I am using the odroid XU3 board. It has the Samsung Exynos5422 SoC. The SoC has BigLittle CPUs and the Arm Mali T628 MP6 GPU. I would like to run the CPU and the GPU in parallel on different sections of the array that I am processing. Currently to enforce coherency I have to use clEnqueueMapBuffer and clEnqueueUnmapMemObject. Usage of these OpenCL functions gives a performance degradation and due to this running the CPU and GPU in parallel becomes pointless. I have the following questions.
1) Are the caches of the ARM CPU and the GPU on this SoC coherent ?
2) The GPU shows up as two devices in OpenCL. Are these GPUs cache coherent ?3) Is there anyway to enforce coherency other than using MapBuffer and UnmapMemObject CL functions ?
Hi Kiran,
1) Like Pete mentioned GPU cache coherency is transparent to the application, the driver will take care of it for you.
2) According to the CL specs it is not legal to share a buffer between two devices, in practice if the two devices don't share cache lines then it will work, you just need to be careful with your memory access patterns in your kernels.
3) The OpenCL driver will always use cached memory for buffers and images, if you want to use uncached memory or handle the cache maintenance yourself then you have to use OpenCL / EGL extensions to use externally allocated memory instead of letting the driver decide for you.
Have a look at https://www.khronos.org/registry/egl/extensions/KHR/EGL_KHR_image_base.txt
and https://www.khronos.org/registry/cl/api/1.2/cl_egl.h
What exactly are you hoping to achieve by handling cache maintenance yourself ?
Cache operations tend to take a lot of time, but cached memory tends to still be much faster than uncached.
Also please make sure the CPU on your platform is using a "performance" governor and not an "ondemand" as usually cache maintenance operations fail to be detected as CPU utilisation by the governor and will therefore be performed at low frequency
echo "performance" > /sys/devices/system/cpu/cpu0/cpufreq/scaling_governor
Hope this helps,
Anthony
I dont want to use uncached memory since there is lot of spatial and temporal locality in the data and I want to take advantage of that.

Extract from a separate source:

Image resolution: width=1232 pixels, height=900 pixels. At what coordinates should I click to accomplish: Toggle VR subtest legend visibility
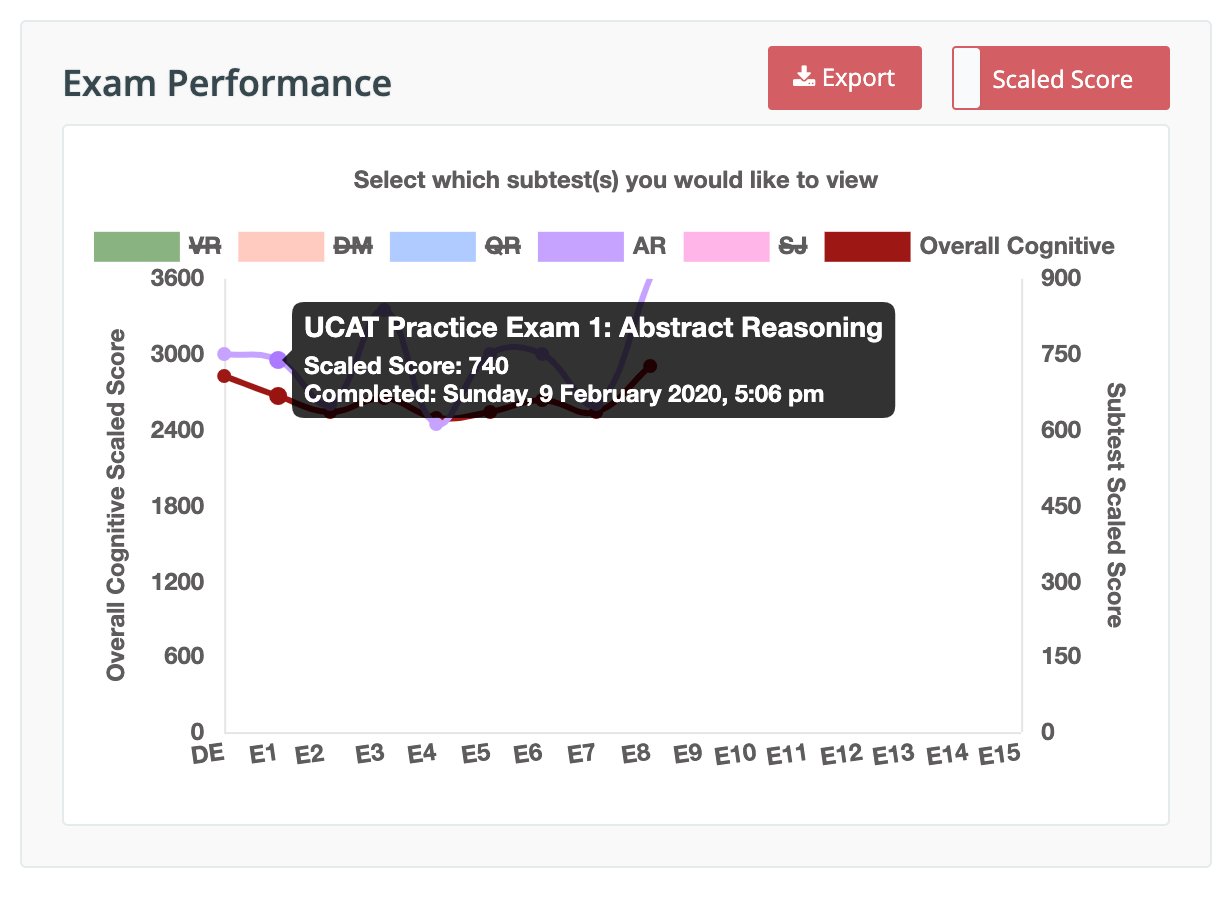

I am using and would like to use cached memory. My requirement is that I want to do processing simultaneously on both the CPU and the GPU. The workloads that i am using are dataparallel, so the CPU and GPU can work on different sections of the arrays in parallel. For this, I allocate opencl buffers(with CL_MEM_ALLOC_HOST_PTR) and map them so that they can be used by the CPU also. If there are no dependencies then fine, but if there are dependencies between the data that is computed on the CPU and the GPU then some kind of synchronization of memory has to be performed so that both the CPU and the GPU reads the updated values. I have been using map/unmap to do this. But sometimes this kills the performance, possibly due to the overhead of map and unmap or due to cache invalidation on CPU side.
In one of your previous replies, you say that opencl buffers cant be mapped or unmapped. I find that they can be mapped and unmapped.
Sorry for the confusion: I only meant externally allocated buffers/images cannot be mapped / unmapped using clEnqueueMap* / Unmap* (i.e buffers using EGL or GLES interops, or relying on a dma_buf allocation).
Despite the misleading name, all that clEnqueueMap* / Unmap* operations do is performing cache maintenance operations.
So what performance hit you get is due to the time it takes to perform the CPU cache maintenance (Which is why I suggested you to double check your CPU governor was actually set to run in performance mode).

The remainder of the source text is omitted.